Aber etwas anderes beschäftigt mich. Unsicher denke ich darüber nach, ob ich …, ob ich ein Kind bin. Schon allein die Frage verwirrt mich. Sie ist komisch. Bin ich ein Kind? Ich weiß es nicht!
Nun schießt mir blitzartig noch etwas durch den Kopf. Mir wird klar …, es ist meine Schwester Shantu, die so nah bei mir liegt. Nein. Lag. Ich sehe gerade noch, wie sie zusammen mit der Gestalt die kleine Hütte verlässt. Wieso sehe ich das? Es ist doch dunkel! Ich sehe auch, dass noch mehr Menschen in der Hütte schlafen. Kinder, und ein Mann.

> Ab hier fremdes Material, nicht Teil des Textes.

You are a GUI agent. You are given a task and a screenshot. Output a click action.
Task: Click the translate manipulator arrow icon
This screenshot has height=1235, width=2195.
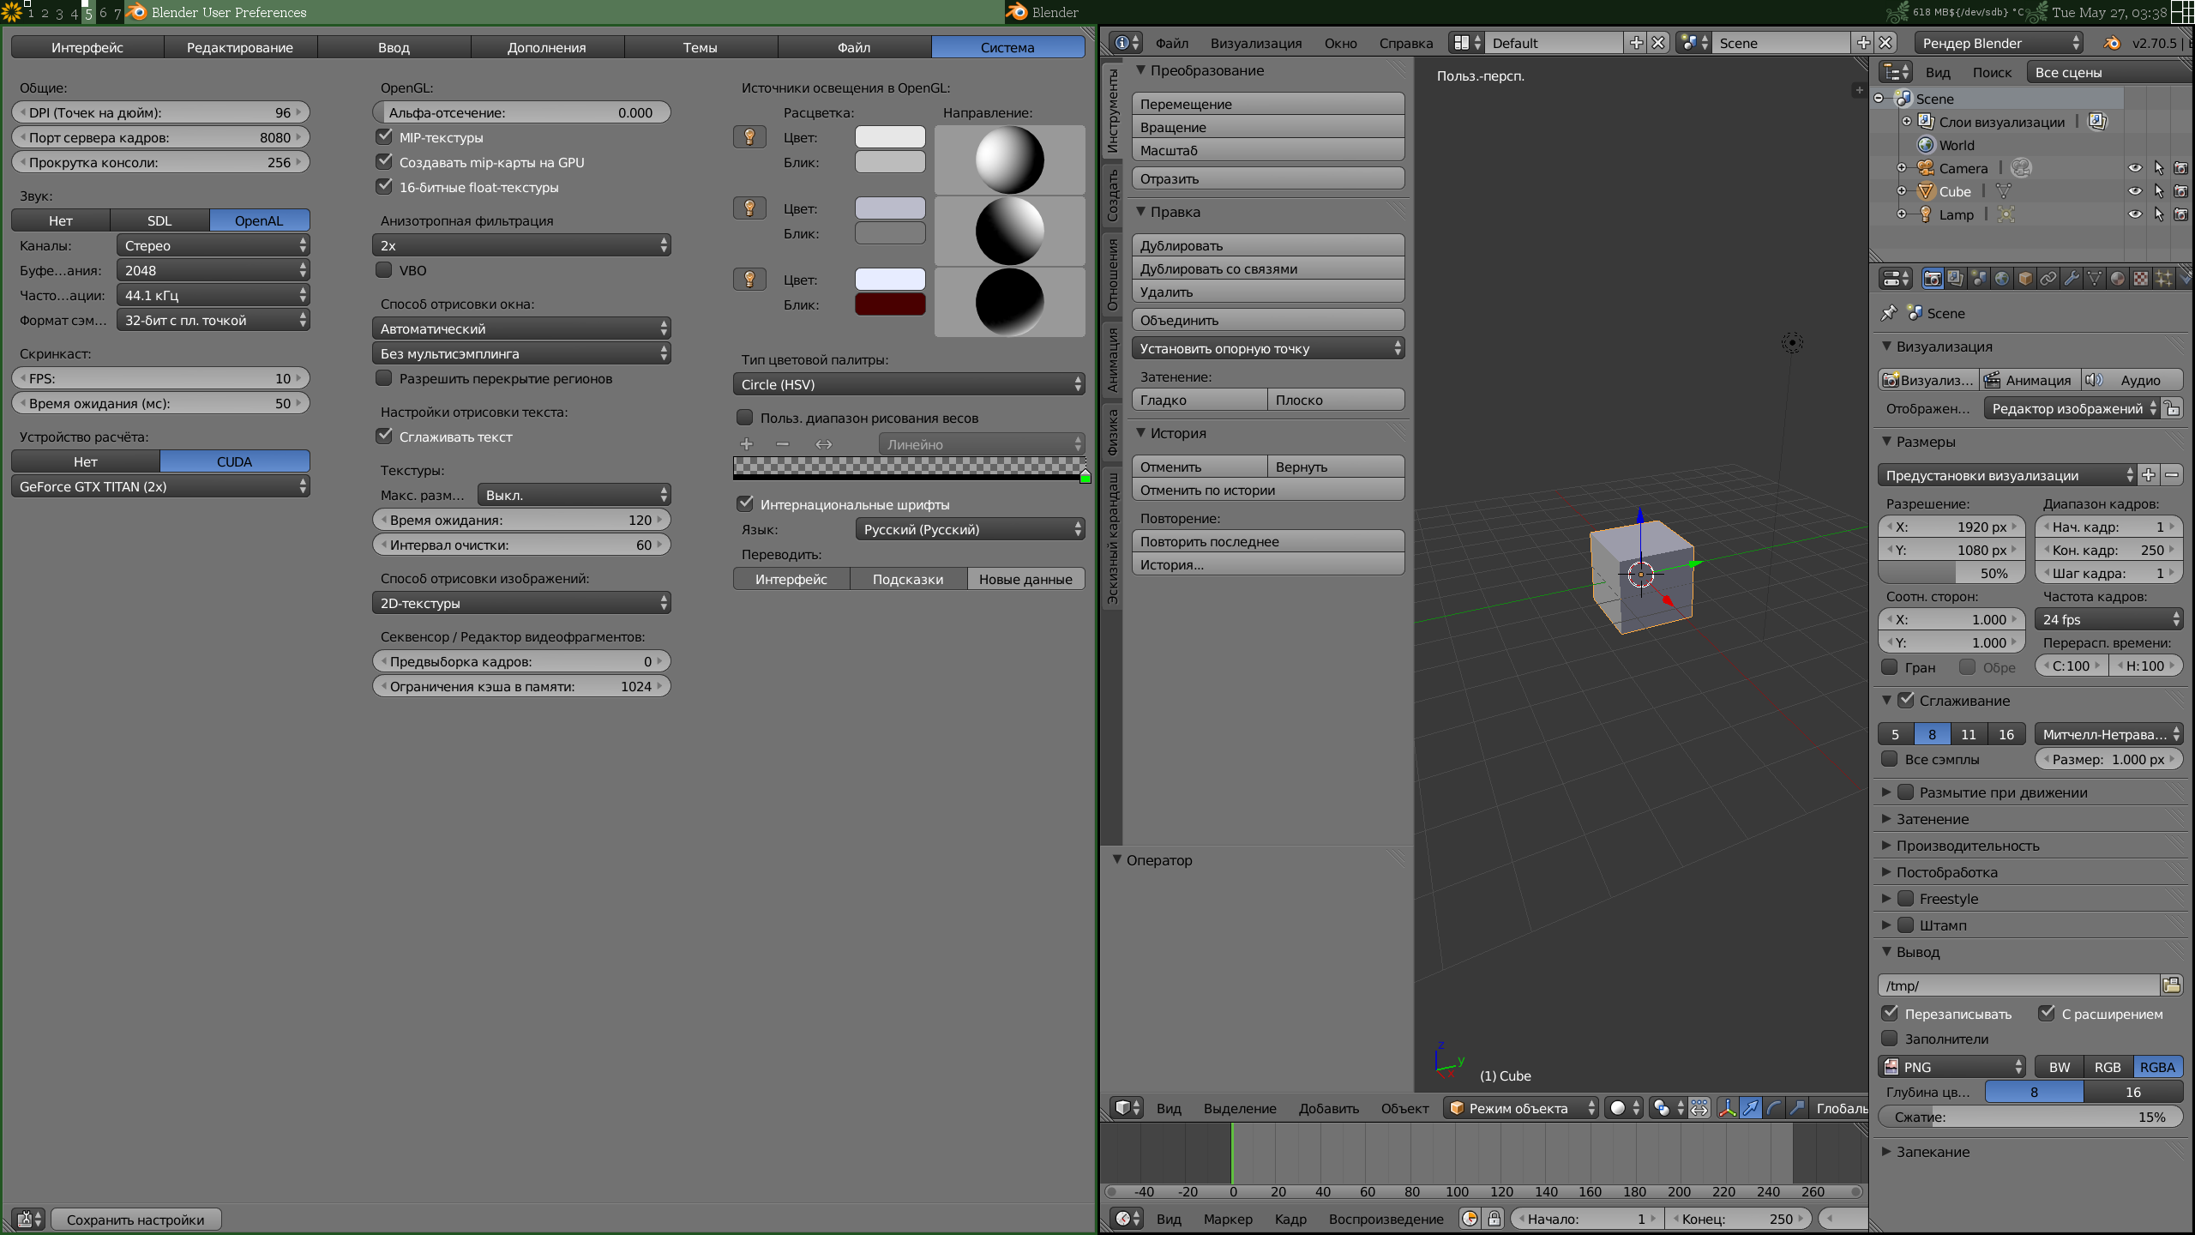tap(1751, 1108)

Schon längst sitze ich. Denke nach. Noch etwas ist komisch. Etwas stimmt nicht. Sie sind alle schwarz. Ich meine, ihre Haut, sie ist schwarz! Warum ist das komisch? Vielleicht, weil ich weiß bin. Egal! Noch immer weiß ich nicht, ob ich ein Kind bin. Egal!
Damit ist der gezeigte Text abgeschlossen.